CHAPTER XVI.
AT LAST.
There came a bright and perfect day, followed by a night quite its equal. Had a petition been sent to the portals above, where the weather angel sat, there could not have come from him more mellow, golden hours than those that dawned for the Cresent City that beautiful Wednesday of early March. All along the flower-clad streets men and women walked, sauntering, in their Southern fashion, stopping now and then to greet each other, or to gaze in the shop windows. The old peanut woman smiled upon her stores as she kept the lazy flies away; and the violet stands sold double their usual number of bunches. Every one was out. Every one seemed happy. Children, in white dresses and gay sashes, wandered hand in hand along the street, their sweet laughter mingling with the sounds around them.

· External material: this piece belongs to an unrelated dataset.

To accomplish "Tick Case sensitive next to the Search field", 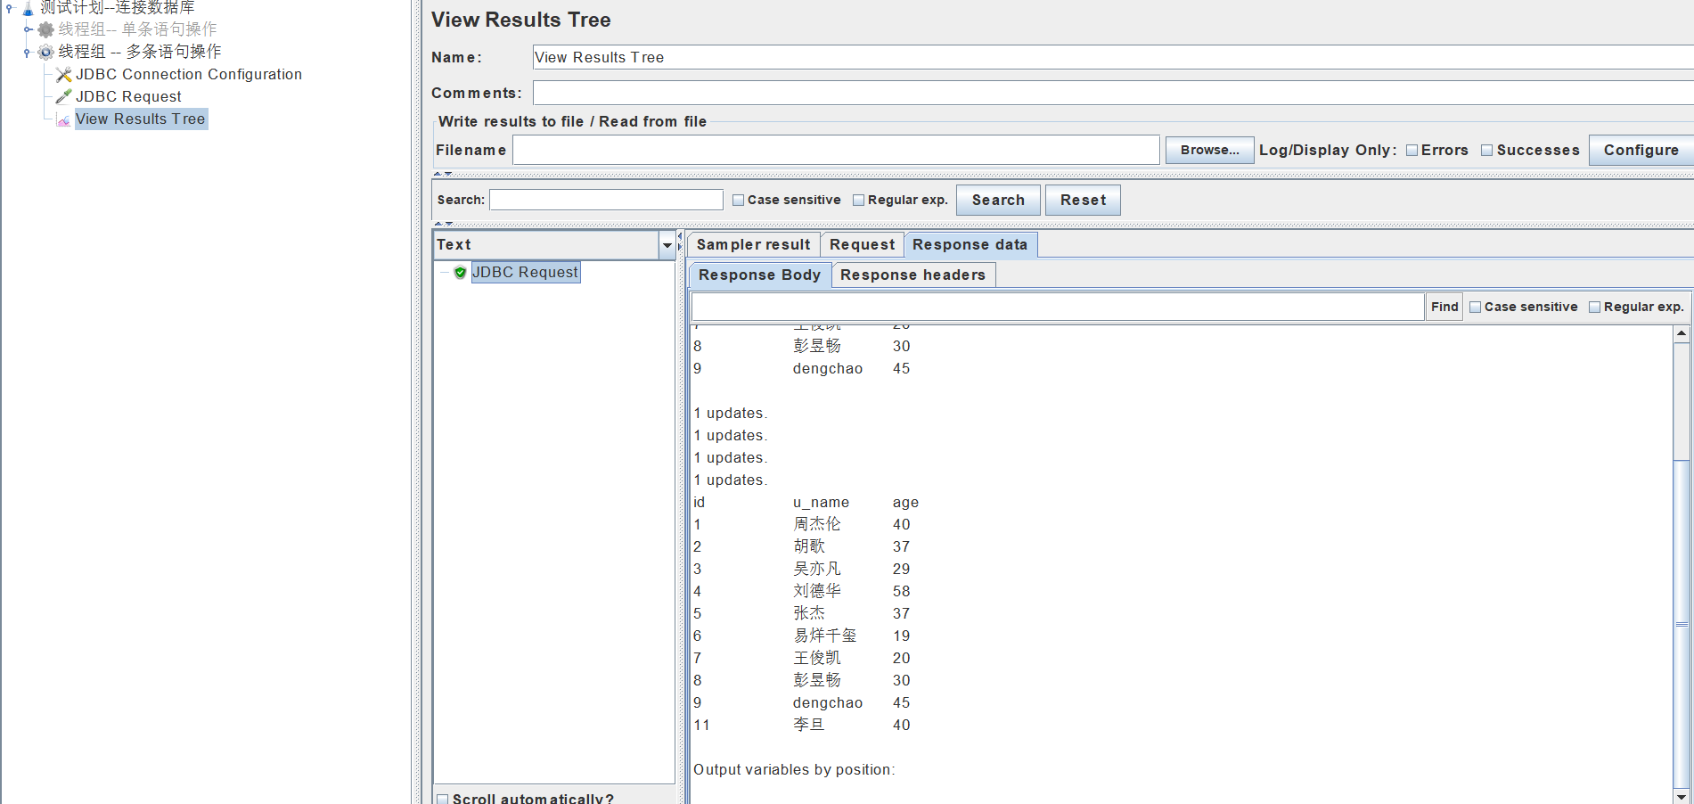I will [738, 201].
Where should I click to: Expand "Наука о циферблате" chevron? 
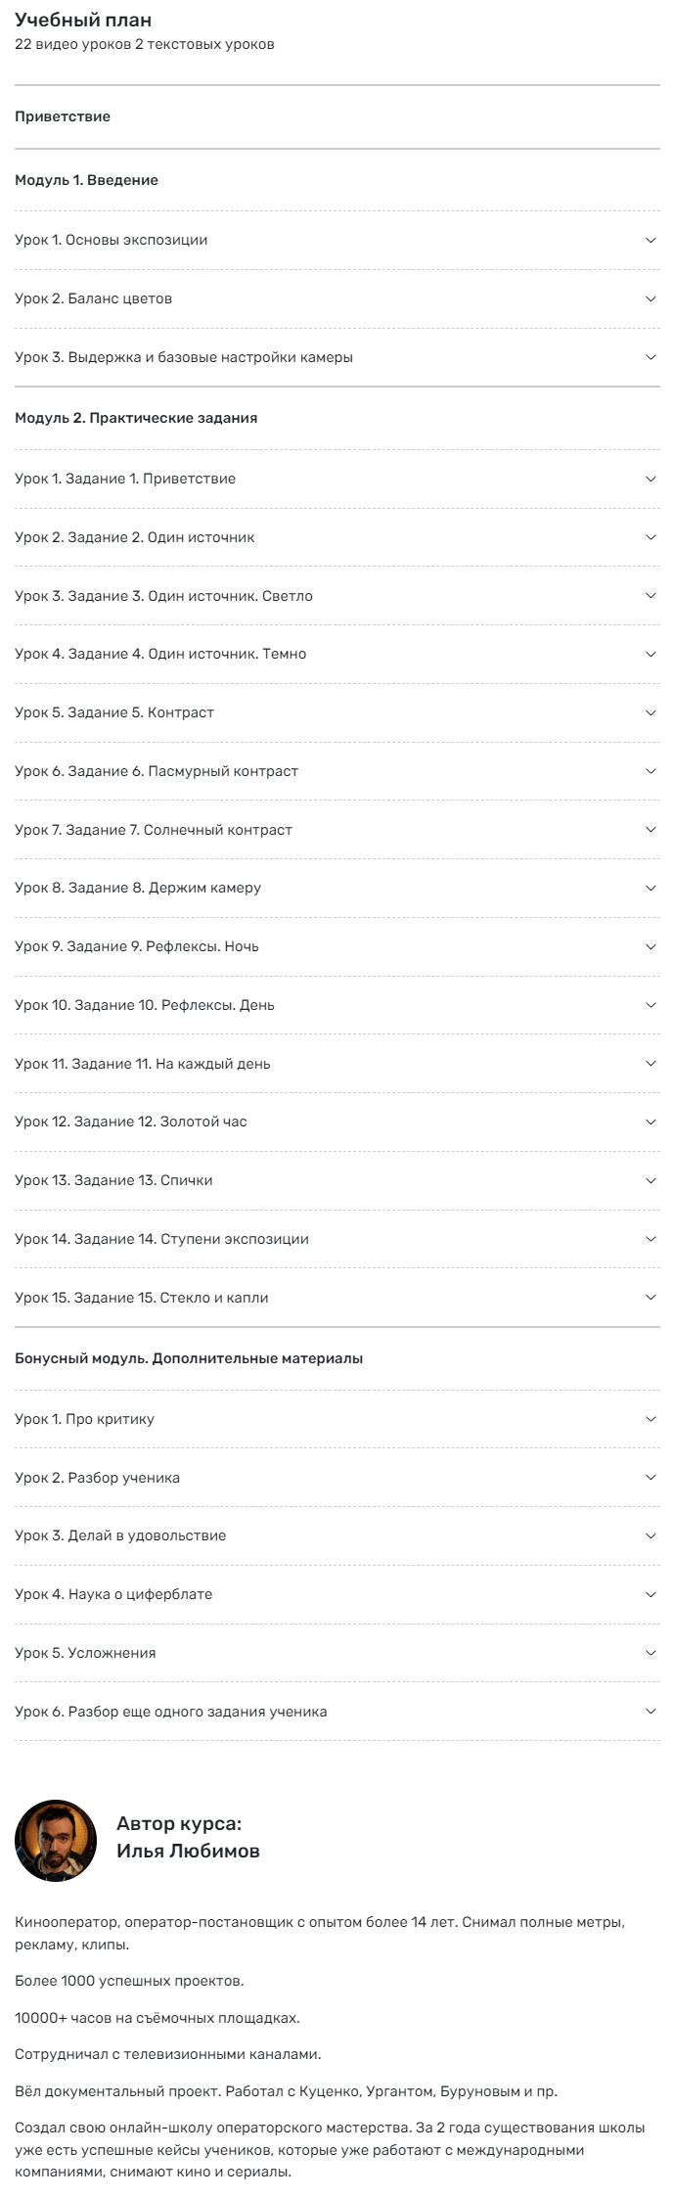coord(651,1594)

In after years, how often came to those two the memory of that brief morn. Alone, with folded arms, Neil stood and watched the setting sun, as it went down across the waters at West End. The white sails of countless pleasure boats were framed against the sky. There came a strange, wild yearning in his heart to be upon the deep once more—to go forever from all this! And yet he could not leave her. He thought of taking her with him to foreign lands and beginning anew his life. But the end? What must it be?
All day he had thought to seek her, and all day he had not done so. He had walked the beautiful streets in fierce restlessness, and there would come again and again that feeling of solitude, impossible to describe; and though the sound of her last hurried whisper rang ever in his ear, still did he shrink away, hugging to his breast the memory of a treasure he longed yet dared not to look upon.
“Would that I might keep you pure, my love, pure as the children I pass in the mid-day beams!” and the man, stretching out his arms in the twilight gloom, surrendered himself to his fate.
All through those golden hours, she, too, had thought of him; she had spent the day across the lake, wandering on the sea shore, pausing, now and then, in the shadow of some great tree to throw back her light veil that she might watch the distant ships go out into the ocean. She, too, had longed to be away from “all this,” and still, ever with each fleeting thought, came the heart cry, “I cannot leave thee, for I know thou wilt come again!”
Back to the city, when the night dews fell, they came; and, after she had rested a little, she went with her mother to the theatre. They did not think to look at the bills, before starting for the Grand, nor ask the name of the troupe, so when the curtain went up on the second act they were not a little surprised to see an old friend step to the footlights. Gwendoline whispered to her mother:
“Mamma, I am so glad we came. I have always enjoyed her acting so.”
Mrs. Gwinn put up her glasses.
“Why, yes!—and it really is Clovis! I thought she was in California!” said her mother.